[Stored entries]
-*-

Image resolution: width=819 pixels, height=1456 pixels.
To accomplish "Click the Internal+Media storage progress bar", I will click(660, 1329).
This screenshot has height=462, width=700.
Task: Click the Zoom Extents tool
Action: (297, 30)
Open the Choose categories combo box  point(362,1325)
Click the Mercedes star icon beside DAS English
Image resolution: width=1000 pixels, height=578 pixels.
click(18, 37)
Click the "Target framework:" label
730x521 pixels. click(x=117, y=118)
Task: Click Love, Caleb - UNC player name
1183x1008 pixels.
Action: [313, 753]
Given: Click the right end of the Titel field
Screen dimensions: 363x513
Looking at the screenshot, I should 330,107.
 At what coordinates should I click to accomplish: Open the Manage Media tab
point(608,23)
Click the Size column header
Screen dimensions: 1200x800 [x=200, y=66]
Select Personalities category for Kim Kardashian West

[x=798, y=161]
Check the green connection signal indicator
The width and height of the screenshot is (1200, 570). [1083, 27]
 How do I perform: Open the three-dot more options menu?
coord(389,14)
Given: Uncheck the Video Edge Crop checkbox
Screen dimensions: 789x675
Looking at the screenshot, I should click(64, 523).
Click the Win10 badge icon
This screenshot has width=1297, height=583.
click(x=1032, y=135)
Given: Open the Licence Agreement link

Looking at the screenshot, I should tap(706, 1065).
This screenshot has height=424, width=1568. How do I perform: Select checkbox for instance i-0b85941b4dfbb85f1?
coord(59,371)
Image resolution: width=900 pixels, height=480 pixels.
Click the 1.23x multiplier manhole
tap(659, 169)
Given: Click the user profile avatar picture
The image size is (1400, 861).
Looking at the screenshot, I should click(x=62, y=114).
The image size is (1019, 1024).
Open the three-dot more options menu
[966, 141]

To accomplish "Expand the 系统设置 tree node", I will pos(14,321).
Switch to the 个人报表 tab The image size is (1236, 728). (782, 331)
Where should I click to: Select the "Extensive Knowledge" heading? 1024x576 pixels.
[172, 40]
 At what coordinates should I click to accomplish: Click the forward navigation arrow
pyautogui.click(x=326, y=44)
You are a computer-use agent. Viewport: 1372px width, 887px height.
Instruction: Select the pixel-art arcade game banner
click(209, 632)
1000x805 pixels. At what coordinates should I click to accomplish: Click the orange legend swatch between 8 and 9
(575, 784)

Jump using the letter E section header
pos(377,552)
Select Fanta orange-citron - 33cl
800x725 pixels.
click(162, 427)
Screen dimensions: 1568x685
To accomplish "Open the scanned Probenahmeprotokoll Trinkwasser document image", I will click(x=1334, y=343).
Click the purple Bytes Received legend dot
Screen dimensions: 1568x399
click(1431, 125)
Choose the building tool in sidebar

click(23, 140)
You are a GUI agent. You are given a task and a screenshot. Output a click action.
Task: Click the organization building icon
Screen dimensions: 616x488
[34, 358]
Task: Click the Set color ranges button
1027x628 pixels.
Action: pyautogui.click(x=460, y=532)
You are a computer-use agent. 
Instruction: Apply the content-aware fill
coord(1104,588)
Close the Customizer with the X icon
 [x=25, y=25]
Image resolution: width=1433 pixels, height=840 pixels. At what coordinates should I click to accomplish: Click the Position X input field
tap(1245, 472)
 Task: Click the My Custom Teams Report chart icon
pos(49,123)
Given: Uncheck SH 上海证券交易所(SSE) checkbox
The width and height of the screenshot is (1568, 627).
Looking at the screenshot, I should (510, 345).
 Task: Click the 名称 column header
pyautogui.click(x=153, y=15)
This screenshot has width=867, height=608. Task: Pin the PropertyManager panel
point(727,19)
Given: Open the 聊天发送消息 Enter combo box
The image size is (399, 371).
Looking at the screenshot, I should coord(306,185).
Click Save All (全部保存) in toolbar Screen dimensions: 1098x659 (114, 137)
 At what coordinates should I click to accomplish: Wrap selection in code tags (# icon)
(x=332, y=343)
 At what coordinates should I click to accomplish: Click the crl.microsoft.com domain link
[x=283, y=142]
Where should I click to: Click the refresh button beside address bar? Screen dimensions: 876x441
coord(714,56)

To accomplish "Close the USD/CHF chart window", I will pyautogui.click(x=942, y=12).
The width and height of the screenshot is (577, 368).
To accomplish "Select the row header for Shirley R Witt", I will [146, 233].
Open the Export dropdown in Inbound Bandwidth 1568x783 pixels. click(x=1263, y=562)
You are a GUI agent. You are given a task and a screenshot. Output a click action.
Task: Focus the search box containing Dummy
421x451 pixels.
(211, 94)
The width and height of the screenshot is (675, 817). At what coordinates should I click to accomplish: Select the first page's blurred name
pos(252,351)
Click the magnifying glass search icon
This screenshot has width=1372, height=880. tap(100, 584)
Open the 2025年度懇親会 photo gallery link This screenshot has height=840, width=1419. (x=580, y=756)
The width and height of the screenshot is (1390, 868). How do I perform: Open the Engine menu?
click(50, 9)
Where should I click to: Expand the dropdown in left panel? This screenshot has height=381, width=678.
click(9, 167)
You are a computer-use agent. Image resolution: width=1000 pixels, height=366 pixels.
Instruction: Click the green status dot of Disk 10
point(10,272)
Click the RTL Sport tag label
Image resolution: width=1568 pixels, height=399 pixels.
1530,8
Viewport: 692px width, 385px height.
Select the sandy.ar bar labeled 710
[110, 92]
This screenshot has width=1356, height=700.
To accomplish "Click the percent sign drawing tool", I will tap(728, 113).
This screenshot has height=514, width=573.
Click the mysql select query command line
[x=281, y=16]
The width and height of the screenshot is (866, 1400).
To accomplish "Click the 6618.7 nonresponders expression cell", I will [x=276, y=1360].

-*-

* _Directions_: Return every record, word for word.

* _The completed task_:
Image resolution: width=819 pixels, height=1456 pixels.
To accomplish "Click the Internal+Media storage progress bar", I will click(660, 1329).
This screenshot has height=462, width=700.
Task: Click the Zoom Extents tool
Action: (297, 30)
Open the Choose categories combo box  point(362,1325)
Click the Mercedes star icon beside DAS English
Image resolution: width=1000 pixels, height=578 pixels.
click(18, 37)
Click the "Target framework:" label
730x521 pixels. click(x=117, y=118)
Task: Click Love, Caleb - UNC player name
1183x1008 pixels.
Action: [313, 753]
Given: Click the right end of the Titel field
Screen dimensions: 363x513
Looking at the screenshot, I should 330,107.
 At what coordinates should I click to accomplish: Open the Manage Media tab
point(608,23)
Click the Size column header
Screen dimensions: 1200x800 [x=200, y=66]
Select Personalities category for Kim Kardashian West

[x=798, y=161]
Check the green connection signal indicator
The width and height of the screenshot is (1200, 570). [1083, 27]
 How do I perform: Open the three-dot more options menu?
coord(389,14)
Given: Uncheck the Video Edge Crop checkbox
Screen dimensions: 789x675
Looking at the screenshot, I should click(64, 523).
Click the Win10 badge icon
This screenshot has width=1297, height=583.
click(x=1032, y=135)
Given: Open the Licence Agreement link

Looking at the screenshot, I should tap(706, 1065).
This screenshot has height=424, width=1568. How do I perform: Select checkbox for instance i-0b85941b4dfbb85f1?
coord(59,371)
Image resolution: width=900 pixels, height=480 pixels.
Click the 1.23x multiplier manhole
tap(659, 169)
Given: Click the user profile avatar picture
The image size is (1400, 861).
Looking at the screenshot, I should click(x=62, y=114).
The image size is (1019, 1024).
Open the three-dot more options menu
[966, 141]

To accomplish "Expand the 系统设置 tree node", I will pos(14,321).
Switch to the 个人报表 tab The image size is (1236, 728). (782, 331)
Where should I click to: Select the "Extensive Knowledge" heading? 1024x576 pixels.
[172, 40]
 At what coordinates should I click to accomplish: Click the forward navigation arrow
pyautogui.click(x=326, y=44)
You are a computer-use agent. Viewport: 1372px width, 887px height.
Instruction: Select the pixel-art arcade game banner
click(209, 632)
1000x805 pixels. At what coordinates should I click to accomplish: Click the orange legend swatch between 8 and 9
(575, 784)

Jump using the letter E section header
pos(377,552)
Select Fanta orange-citron - 33cl
800x725 pixels.
click(162, 427)
Screen dimensions: 1568x685
To accomplish "Open the scanned Probenahmeprotokoll Trinkwasser document image", I will click(x=1334, y=343).
Click the purple Bytes Received legend dot
Screen dimensions: 1568x399
click(1431, 125)
Choose the building tool in sidebar

click(23, 140)
You are a GUI agent. You are given a task and a screenshot. Output a click action.
Task: Click the organization building icon
Screen dimensions: 616x488
[34, 358]
Task: Click the Set color ranges button
1027x628 pixels.
Action: pyautogui.click(x=460, y=532)
You are a computer-use agent. 
Instruction: Apply the content-aware fill
coord(1104,588)
Close the Customizer with the X icon
 [x=25, y=25]
Image resolution: width=1433 pixels, height=840 pixels. At what coordinates should I click to accomplish: Click the Position X input field
tap(1245, 472)
 Task: Click the My Custom Teams Report chart icon
pos(49,123)
Given: Uncheck SH 上海证券交易所(SSE) checkbox
The width and height of the screenshot is (1568, 627).
Looking at the screenshot, I should (510, 345).
 Task: Click the 名称 column header
pyautogui.click(x=153, y=15)
This screenshot has width=867, height=608. Task: Pin the PropertyManager panel
point(727,19)
Given: Open the 聊天发送消息 Enter combo box
The image size is (399, 371).
Looking at the screenshot, I should coord(306,185).
Click Save All (全部保存) in toolbar Screen dimensions: 1098x659 (114, 137)
 At what coordinates should I click to accomplish: Wrap selection in code tags (# icon)
(x=332, y=343)
 At what coordinates should I click to accomplish: Click the crl.microsoft.com domain link
[x=283, y=142]
Where should I click to: Click the refresh button beside address bar? Screen dimensions: 876x441
coord(714,56)

To accomplish "Close the USD/CHF chart window", I will pyautogui.click(x=942, y=12).
The width and height of the screenshot is (577, 368).
To accomplish "Select the row header for Shirley R Witt", I will [146, 233].
Open the Export dropdown in Inbound Bandwidth 1568x783 pixels. click(x=1263, y=562)
You are a GUI agent. You are given a task and a screenshot. Output a click action.
Task: Focus the search box containing Dummy
421x451 pixels.
(211, 94)
The width and height of the screenshot is (675, 817). At what coordinates should I click to accomplish: Select the first page's blurred name
pos(252,351)
Click the magnifying glass search icon
This screenshot has width=1372, height=880. tap(100, 584)
Open the 2025年度懇親会 photo gallery link This screenshot has height=840, width=1419. (x=580, y=756)
The width and height of the screenshot is (1390, 868). How do I perform: Open the Engine menu?
click(50, 9)
Where should I click to: Expand the dropdown in left panel? This screenshot has height=381, width=678.
click(9, 167)
You are a computer-use agent. Image resolution: width=1000 pixels, height=366 pixels.
Instruction: Click the green status dot of Disk 10
point(10,272)
Click the RTL Sport tag label
Image resolution: width=1568 pixels, height=399 pixels.
1530,8
Viewport: 692px width, 385px height.
Select the sandy.ar bar labeled 710
[110, 92]
This screenshot has width=1356, height=700.
To accomplish "Click the percent sign drawing tool", I will tap(728, 113).
This screenshot has height=514, width=573.
Click the mysql select query command line
[x=281, y=16]
The width and height of the screenshot is (866, 1400).
To accomplish "Click the 6618.7 nonresponders expression cell", I will [x=276, y=1360].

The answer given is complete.